Students with disabilities are an underrepresented group on campus, which results in harmful posts attacking specific individuals, according to Kotzen.
“When it’s such an underrepresented group on campus, it turns into a threat of safety,” said Kotzen. “It’s something that I, as a CSD policy coordinator, hate to see and in general, as a person, hate to see.”
Herrd administrators posted a reminder on Nov. 13 condemning bias-related posts and targeting specific individuals on the app.
“We understand that certain targeted posts are meant to shed light on situations or incidents around campus, but continuous slandering of students’ names is not the most effective way to deal with these situations,” the post reads.
Administrators also urged students to use BC’s reporting resources, not Herrd, to handle bias-related incidents.
“When incidents [occur], please use BC’s Bias-Related Incident Report Form to effectively take action,” the post reads.
Kotzen said anonymity on Herrd is a cornerstone of the platform, allowing students to safely share posts connecting them to what is happening on campus.

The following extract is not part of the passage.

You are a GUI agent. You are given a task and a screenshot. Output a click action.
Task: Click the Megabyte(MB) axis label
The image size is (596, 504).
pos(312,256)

This feature, however, can lead to hateful posts targeting specific groups, according to Kotzen.
“There are bias-motivated incidents on Herrd that get overlooked, and there have been for over a year now, so this is nothing really new, which is really sad to say,” Kotzen said. “It’s very disheartening.”
Hate speech is possible on all social media platforms, but creating stronger guidelines on Herrd could make it safe and welcoming for all users, according to UGBC President Lubens Benjamin.
“I think that with any social media app there’s a possibility of any sort of hate speech or discrimination that could happen on the app,” Benjamin, CSOM ’23, said. “So I think [the question is] ‘How do they create better guidelines that help shape the community they want to see?’”
According to Kotzen, reporting a post on Herrd is an unclear process. Users cannot specify why they are reporting a post, and there is no follow-up once you report something on the app, he said.
“Right now, it says, ‘Report post? This post will be reviewed by the Herrd team as soon as possible,’ and then it just says ‘report,’” Kotzen said. “But we propose the fact that you can have several options for reporting.”
Benjamin said UGBC and the University are brainstorming ways to monitor the app while preserving users’ anonymity.
“It’s a strange place because it is a social media app,” said Benjamin. “And I think it’s true that you don’t really want Boston College to monitor your social media, but it’s a social media platform that’s very closely tied to BC and BC culture, and so it puts us in a weird position.”
Kotzen said while UGBC cannot fix issues with BC’s culture, it can fix problems with Herrd.
“While we can’t fix the [BC] culture, right, that’s a student thing … we can fix how posts are reported,” Kotzen said.